Author here. Thanks for the interest! On the performance side: we've applied optimizations like prefetching, SIMD, and a novel batch distance computation (similar to a GEMV operation) that alone gives ~20% speedup. We're working on a detailed blog post after the Lunar New Year that dives into all the techniques—stay tuned!
And we always welcome independent verification—if you have any questions or want to discuss the results, feel free to reach out via GitHub Issues or our Discord.
It is absolutely possible and even not so hard. If you use Redis Vector Sets you will easily see 20k - 50k (depending on hardware) queries per second, with tens of millions of entries, but the results don't get much worse if you scale more. Of course all that serving data from memory like Vector Sets do.
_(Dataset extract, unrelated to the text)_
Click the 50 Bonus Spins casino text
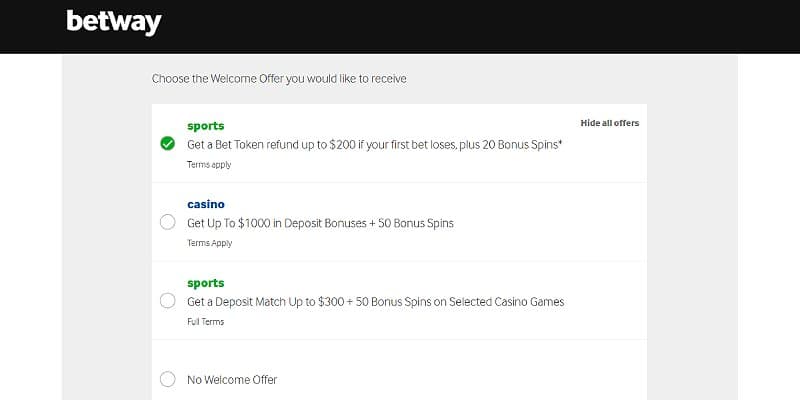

Note: not talking about RedisSearch vector store, but the new "vector set" data type I introduced a few months ago. The HNSW implementation of vector sets (AGPL) is quite self contained and easy to read if you want to check how to achieve similar results.
Pinecone scales horizontally (which creates overhead, but accomodates more data).
A better comparison would be with Meta's FAISS
PGVectorScale claims even more. Also want to see someone verify that.
8K QPS is probably quite trivial on their setup and a 10M dataset. I rarely use comparably small instances & datasets in my benchmarks, but on 100M-1B datasets on a larger dual-socket server, 100K QPS was easily achievable in 2023: https://www.unum.cloud/blog/2023-11-07-scaling-vector-search... ;)
Typically, the recipe is to keep the hot parts of the data structure in SRAM in CPU caches and a lot of SIMD. At the time of those measurements, USearch used ~100 custom kernels for different data types, similarity metrics, and hardware platforms. The upcoming release of the underlying SimSIMD micro-kernels project will push this number beyond 1000. So we should be able to squeeze a lot more performance later this year.